### [Problem details]
Extract every line in the data below that contains the string "height". Case counts.

— begin Dataset entries —

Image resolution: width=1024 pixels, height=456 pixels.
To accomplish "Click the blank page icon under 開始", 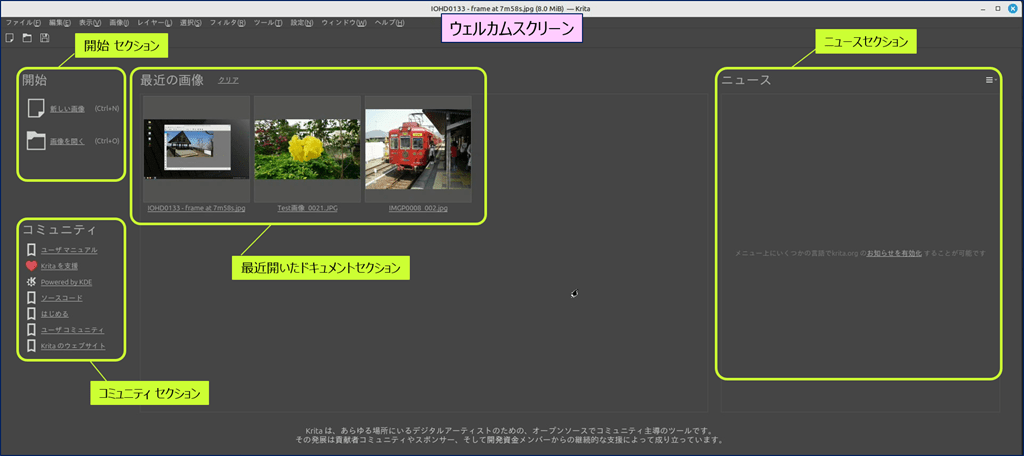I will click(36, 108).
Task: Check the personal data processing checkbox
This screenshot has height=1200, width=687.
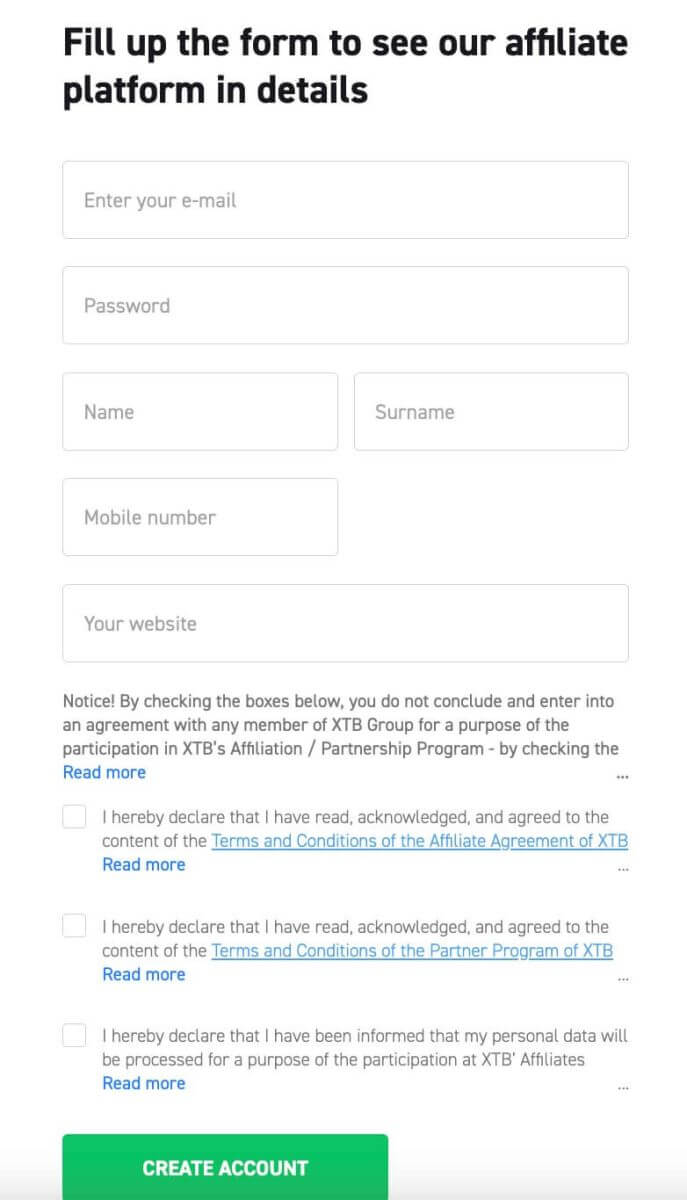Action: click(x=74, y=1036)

— end Dataset entries —
— begin Dataset entries —

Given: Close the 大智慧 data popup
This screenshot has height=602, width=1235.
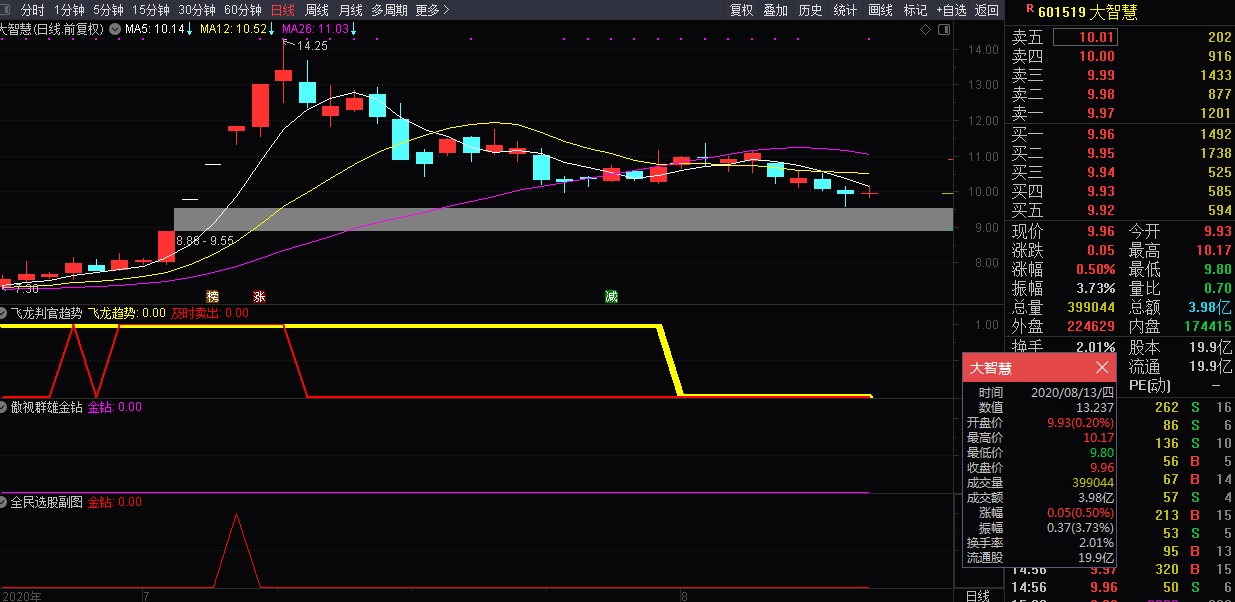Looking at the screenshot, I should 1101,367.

— end Dataset entries —

### [Exercise solution]
Image resolution: width=1024 pixels, height=456 pixels.
This screenshot has height=1200, width=687.
This screenshot has height=602, width=1235.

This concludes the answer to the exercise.